Systemic inflammation further exacerbates clotting and bleeding abnormalities, increasing the risk of organ failure and shock.
Causes and Risk Factors
DIC can be triggered by multiple conditions, including:
Infections and sepsis
Trauma and burns
Hematological disorders (hemolytic transfusion reactions, sickle cell crisis)
Cancer (leukemias, tumors)
Obstetric complications (abruptio placentae, amniotic fluid embolism)
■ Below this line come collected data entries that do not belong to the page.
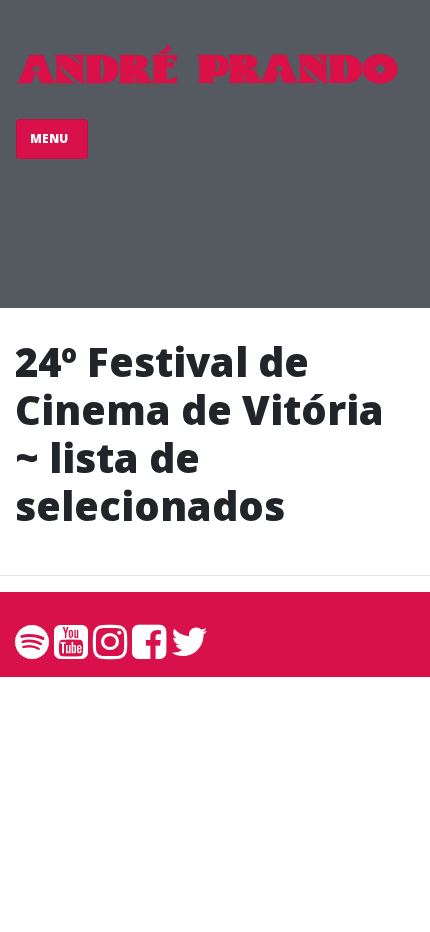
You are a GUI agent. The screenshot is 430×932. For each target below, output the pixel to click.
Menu (50, 138)
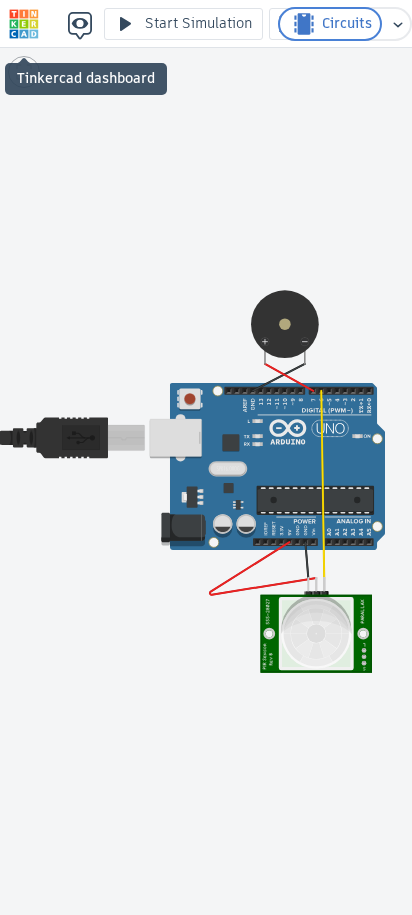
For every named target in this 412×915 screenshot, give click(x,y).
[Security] (24, 24)
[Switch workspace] (398, 24)
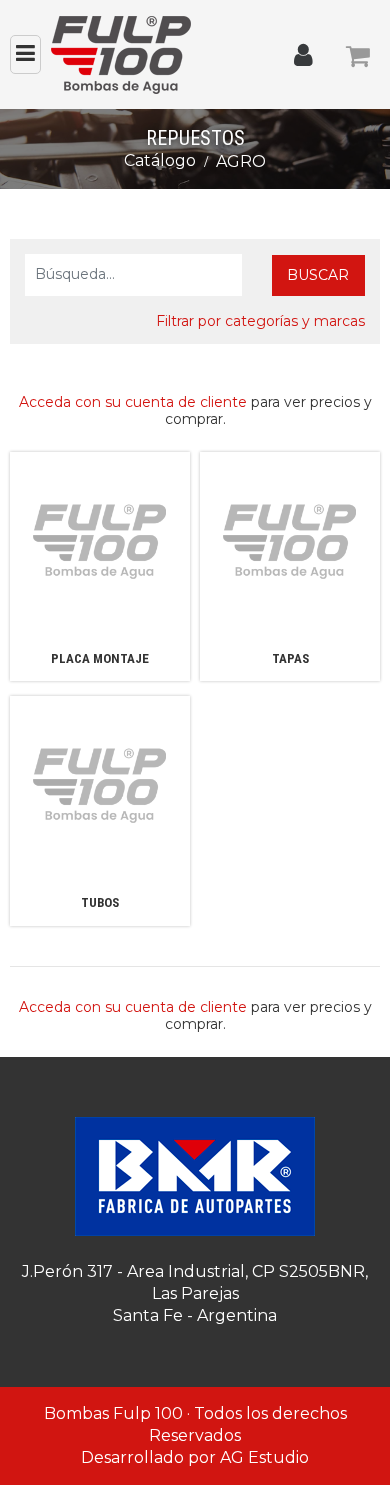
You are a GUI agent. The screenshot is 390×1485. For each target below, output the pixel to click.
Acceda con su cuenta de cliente (133, 402)
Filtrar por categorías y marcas (260, 321)
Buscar (318, 275)
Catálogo (160, 160)
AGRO (241, 161)
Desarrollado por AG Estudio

Severe liver disease, pancreatitis, or prolonged cardiac bypass surgery.
Clinical Manifestations
Signs of Organ Ischemia:
Confusion, angina, hypoxia, hypotension, oliguria, cyanosis, limb infarction.
Signs of Bleeding:
Occult blood in stool, hematuria, mucosal bleeding (gingival bleeding, petechiae, ecchymoses), and widespread hemorrhage.
Laboratory Findings
Prolonged PT and a PTT (clotting times)
Elevated D-dimer (marker of fibrinolysis)
Low fibrinogen levels
Thrombocytopenia (low platelet count)
Schistocytes (fragmented RBCs) on a blood smear.
Diagnosis of DIC
Diagnosis is based on clinical presentation, risk factors, and laboratory findings.
Scoring systems (such as the ISTH DIC score) help confirm DIC severity and guide treatment.
Treatment: Managing the Underlying Cause
Control the primary trigger (treat sepsis, remove necrotic tissue, deliver the fetus in obstetric DIC).
Supportive therapy to stabilize the patient (IV fluids, blood pressure support).
Blood Product Replacement Therapy
Platelet transfusions for severe thrombocytopenia.
Fresh frozen plasma (FFP) to replace clotting factors.
Cryoprecipitate to replenish fibrinogen and factor VIII.
Packed RBCs to maintain oxygen delivery.
Bleeding precautions: Avoid invasive procedures, apply pressure to puncture sites, and use soft toothbrushes.
Pain control and skin integrity: Prevent pressure ulcers and assess frequently for petechiae or ecchymoses.
Anticoagulation and Pharmacologic Management
Heparin may be used in chronic DIC with thrombosis, but it is controversial in acute bleeding.
Vitamin K is given to enhance clotting factor production.
Antifibrinolytics (tranexamic acid, aminocaproic acid) may be used in specific cases.
Nursing Interventions and Monitoring
Oxygenation and ventilation: Monitor pulse oximetry, administer oxygen, and use incentive spirometry.
Circulation and perfusion: Monitor vital signs, capillary refill, and urine output.